The "Qualified Observer" speaks.

"there are no ivory billed woodpeckers..." that was the response to an email from Cornell University several years ago I had sent, reporting a unusual sighting of another bird species. The joke was "maybe my next sighting will be an Ivory Billed Woodpecker..." Of course, I'll cut them some slack, but I have always hoped that I would see one. Who wouldn't?

I can't think of another bird that us birders would like to see more than an IBW. How exciting that it is sighted in my homestate! However, I still couldn't help but email Cornell again and say "I told you so".

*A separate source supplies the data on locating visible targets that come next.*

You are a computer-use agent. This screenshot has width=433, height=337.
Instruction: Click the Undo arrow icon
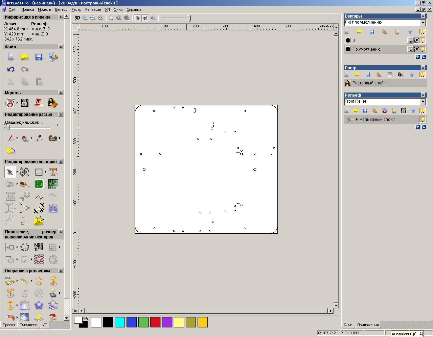[11, 69]
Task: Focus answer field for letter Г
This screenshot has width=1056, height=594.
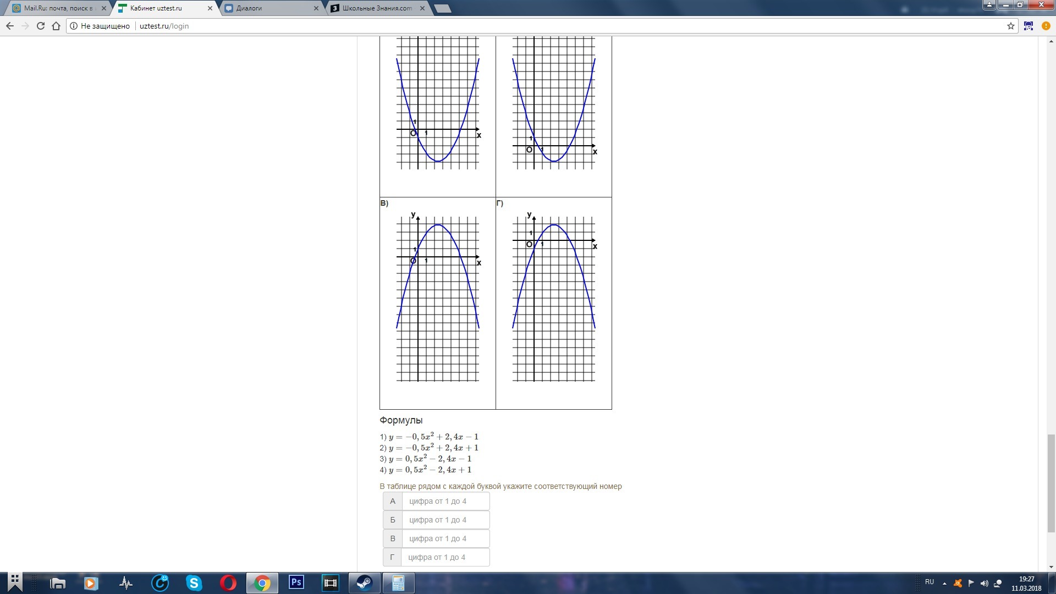Action: [x=446, y=557]
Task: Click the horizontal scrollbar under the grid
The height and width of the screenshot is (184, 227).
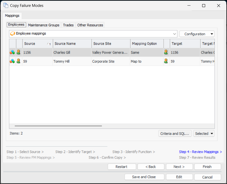Action: tap(58, 126)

A lot of research and precious time has gone into the production of this book and I am sure that all birders, fanatics and enthusiasts alike will enjoy Mr. Gallagher's book. Following every possible lead, he researched and interviewed people from many different walks of life to confirm their existence. You will feel an incredible sense of loss when reading about the demise of the Singer tract. Even though it will be depressing at times, you will also keep that sense of hope that maybe more will be done in the future, that maybe we have learned from our mistakes. And possibly, maybe we too will encounter this beautiful, distinctive, evasive bird in the shadows of (our minds) an old growth cypress forest.

Maybe hope is what makes this book so special. For the Grail itself is a symbol of hope and faith. I hope that more can be done to save our precious habitats. I believe with rediscoveries more will be done.

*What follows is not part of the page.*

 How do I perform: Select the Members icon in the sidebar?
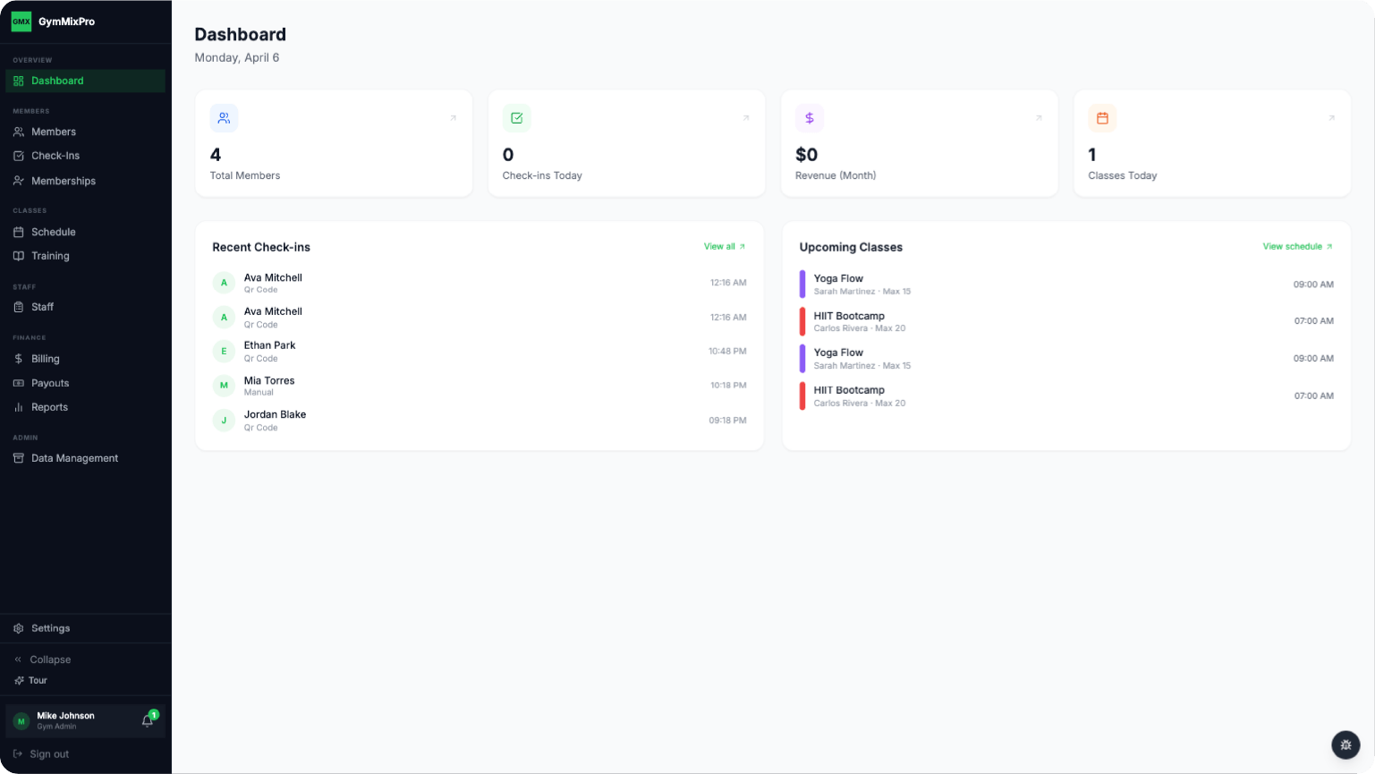click(19, 132)
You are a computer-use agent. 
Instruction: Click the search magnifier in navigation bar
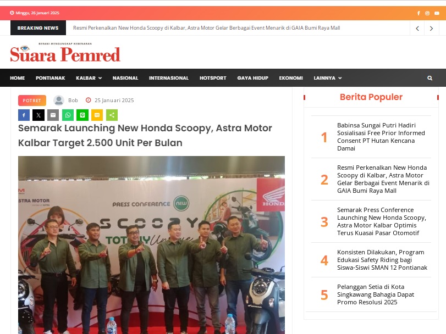430,78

So keep the faith, your binoculars handy, read the book and enjoy the story, study the images and maybe the "Grail Bird" will make an appearance in a 'big woods' near you.


A great read! A book you won't want to put down until it's finished.

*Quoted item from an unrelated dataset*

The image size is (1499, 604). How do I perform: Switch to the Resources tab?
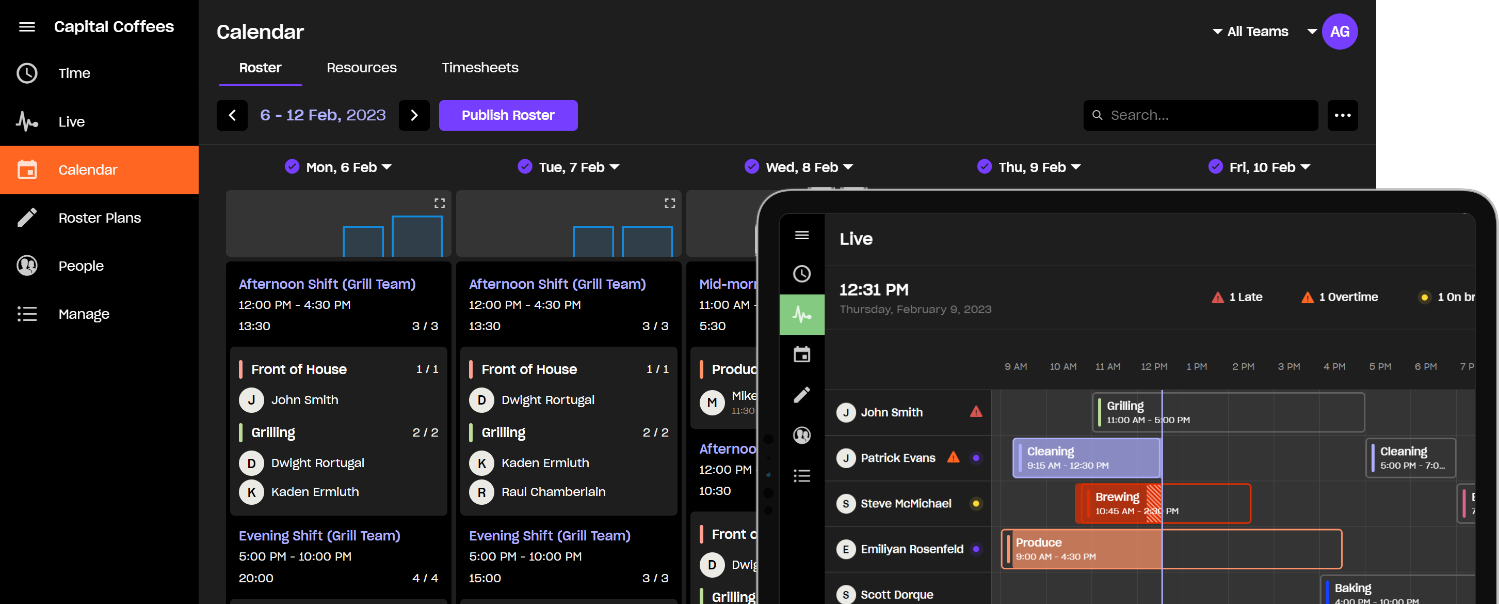pyautogui.click(x=361, y=68)
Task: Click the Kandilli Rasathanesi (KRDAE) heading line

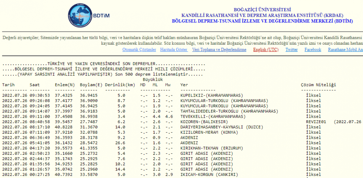Action: 262,15
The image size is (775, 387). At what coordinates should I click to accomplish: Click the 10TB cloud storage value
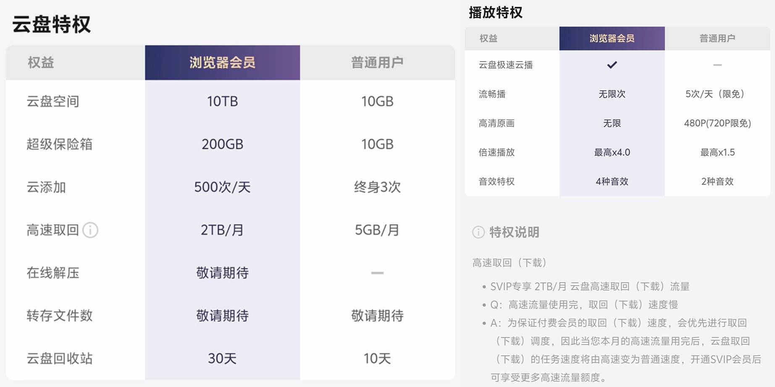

the inside story of the 2004 ivory-bill sighting!

This is a well-written insider's tale of the confirmed sightings of the ivory-billed woodpecker in Arkansas in 2004, which amazed all of us who are even remotely interested in birds and wildlife. The last previous confirmed sighting was in 1944, in the NE corner of Louisiana, an area that was logged and destroyed later that year. Interesting, then, that the rare bird, long thought extinct, shows up just upriver in Arkansas.

One of the things that makes Gallagher's book so good is his tracking down various unconfirmed sightings over the years. In light of what we now know, that the ivory-bill lives!, these sightings become much more plausible in retrospect. And there is a pattern that emerges -- sightings across southern Louisiana from west (Sabine River) to central (Atchafalaya Basin) to east (Pearl River). A long-lost tape has been unearthed confirming a 1966 "sighting" (hearing) in the Sabine River area of east Texas. The 850,000 acre Atchafalaya Basin was the location of several sightings in the 1970s and 1980s. A highly credible 1999 sighting in the Pearl River area led to an intensive search that found nothing. It is quite possible therefore, based on the evidence presented in this book, that the ivory-bill survives not only in the Cache and White River area of east-central Arkansas, but in the swamps of southern Lousiana as well!

What's the moral of the story? Habitat preservation! The area in Arkansas is protected land, which was expanded by Nature Conservancy purchases between the February 2004 sightings and the recent public announcement, and protecting critical habitat in the three river basins mentioned above might well secure more elusive ivory-bill populations. Designation and protection of critical habitat is in fact mandated by the Endangered Species Act.